Extract.
06-29-2016, 12:19 AM
(06-28-2016, 09:33 AM)kolemath Wrote: TRAVEL DREAMHopefully a sufficient critique and hopefully some useful suggestions. Adjustments to punctuation might be worth consideration. While not entirely burdensome, the abundance of commas is confusing. I might have more to say after work. We shall see.
Television prison lights the living room, (Word order does a lot for this line. I like it)
the shackles of the sofa, (mild nitpick, but this gives me the sense that the shackles belong to the sofa - almost as if the sofa is being restrained. That's a weird image for me, and I don't see a reason for the line to read that way)
a nature show on mute, (S1 is pretty fair. I still prefer to have a poem form (mostly) coherent sentences, but that's preference)
drifting away into sleep, (personally, I find this line to be very easy to forget. It's a shame, really, because as I continue to reread, this line acts as a fulcrum that my interpretation shifts on.)
quiet current,
the only sound, the voiceless tone of quiet. (despite what this portion of the poem is trying to accomplish, repeating "quiet" on these asymmetrical lines irks me. I think I'd like "noiseless current" a little better, but proceed as you see fit there.)
The wind blows ‘qw.’
‘I’ am in the middle. (Location. Location. Location. "I" is certainly not in the middle. Okay, the middle of the word 'quiet', sure. But you've placed it at the beginning of the line. I can accept "qw" at the end of its line, simply because you do not state it is at the beginning. There can be implications made by that decision. But I like to see location reflected by position, especially because the only thing the "I" is doing in this line is being in the middle. If you say "I" is/am in the middle, make it so. ("In the middle 'I' am placed").
The ‘e’ is the water beside me. (Not the worst metaphor, but the sonics might deserve some tuning. Specifically, "beside me" doesn't sound great to me. I'd probably opt for "around me", if that doesn't alter the line's purpose beyond what you can accept.)
The ‘t’ is the tap of tree branches. (On the other hand, this line works wonderfully. I'd like a modifier on "tap" that echoes a light percussion a little more, but this is a fine line as it is.)
I stretch my arms and legs, (this is the first pivot point of the tone, for me. (the fulcrum I mentioned earlier is regarding meaning). I am no longer reading about the quiet now. Now I am" travelling". It's too abrupt for me.

Items.
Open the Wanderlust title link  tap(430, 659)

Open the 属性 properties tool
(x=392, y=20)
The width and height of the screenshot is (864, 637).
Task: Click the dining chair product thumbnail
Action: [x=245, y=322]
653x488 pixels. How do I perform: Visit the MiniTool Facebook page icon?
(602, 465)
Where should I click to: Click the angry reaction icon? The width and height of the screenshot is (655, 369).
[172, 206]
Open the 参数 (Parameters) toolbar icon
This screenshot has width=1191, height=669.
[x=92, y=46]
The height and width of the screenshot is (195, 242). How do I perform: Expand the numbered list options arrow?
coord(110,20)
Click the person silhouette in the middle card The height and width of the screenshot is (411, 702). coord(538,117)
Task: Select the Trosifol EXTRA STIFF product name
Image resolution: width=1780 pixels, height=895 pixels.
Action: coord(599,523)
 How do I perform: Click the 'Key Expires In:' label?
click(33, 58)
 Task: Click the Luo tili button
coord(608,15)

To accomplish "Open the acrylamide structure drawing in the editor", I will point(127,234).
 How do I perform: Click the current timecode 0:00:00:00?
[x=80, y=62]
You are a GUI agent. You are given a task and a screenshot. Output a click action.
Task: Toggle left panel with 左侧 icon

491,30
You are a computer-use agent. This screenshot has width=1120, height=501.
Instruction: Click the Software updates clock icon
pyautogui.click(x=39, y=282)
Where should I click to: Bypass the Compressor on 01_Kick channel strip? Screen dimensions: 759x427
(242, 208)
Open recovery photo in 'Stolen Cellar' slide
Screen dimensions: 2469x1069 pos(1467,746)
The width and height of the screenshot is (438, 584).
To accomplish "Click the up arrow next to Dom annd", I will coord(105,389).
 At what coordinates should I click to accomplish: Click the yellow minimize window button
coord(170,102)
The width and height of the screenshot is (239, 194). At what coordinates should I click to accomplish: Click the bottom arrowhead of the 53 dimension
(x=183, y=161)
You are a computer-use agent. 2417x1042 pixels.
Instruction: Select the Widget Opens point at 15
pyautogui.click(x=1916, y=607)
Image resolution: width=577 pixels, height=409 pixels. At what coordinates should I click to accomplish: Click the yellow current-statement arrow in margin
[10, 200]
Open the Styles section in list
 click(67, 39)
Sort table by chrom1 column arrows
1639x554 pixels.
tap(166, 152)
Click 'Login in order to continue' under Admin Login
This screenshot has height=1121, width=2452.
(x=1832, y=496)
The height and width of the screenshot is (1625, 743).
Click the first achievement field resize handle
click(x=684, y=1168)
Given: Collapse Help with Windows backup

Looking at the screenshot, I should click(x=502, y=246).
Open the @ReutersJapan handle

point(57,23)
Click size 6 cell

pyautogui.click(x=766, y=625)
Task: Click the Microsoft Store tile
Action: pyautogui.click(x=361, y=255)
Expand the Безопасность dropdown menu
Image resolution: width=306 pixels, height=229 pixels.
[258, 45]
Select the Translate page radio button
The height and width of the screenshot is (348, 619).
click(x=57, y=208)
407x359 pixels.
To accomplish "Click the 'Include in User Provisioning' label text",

Stated problem 1.
Translate the following sentence from the poetry critique into French: "Adjustments to punctuation might be worth consideration."
Stated problem 2.
Rewrite the stretch of the listing from its start through the line containing "[x=92, y=46]", replacing "Open" with "Launch" and leaving everything else unchanged.

Problem solution 1.
Des ajustements de la ponctuation mériteraient peut-être d'être envisagés.

Problem solution 2.
Launch the Wanderlust title link  tap(430, 659)

Launch the 属性 properties tool
(x=392, y=20)
The width and height of the screenshot is (864, 637).
Task: Click the dining chair product thumbnail
Action: [x=245, y=322]
653x488 pixels. How do I perform: Visit the MiniTool Facebook page icon?
(602, 465)
Where should I click to: Click the angry reaction icon? The width and height of the screenshot is (655, 369).
[172, 206]
Launch the 参数 (Parameters) toolbar icon
This screenshot has width=1191, height=669.
[x=92, y=46]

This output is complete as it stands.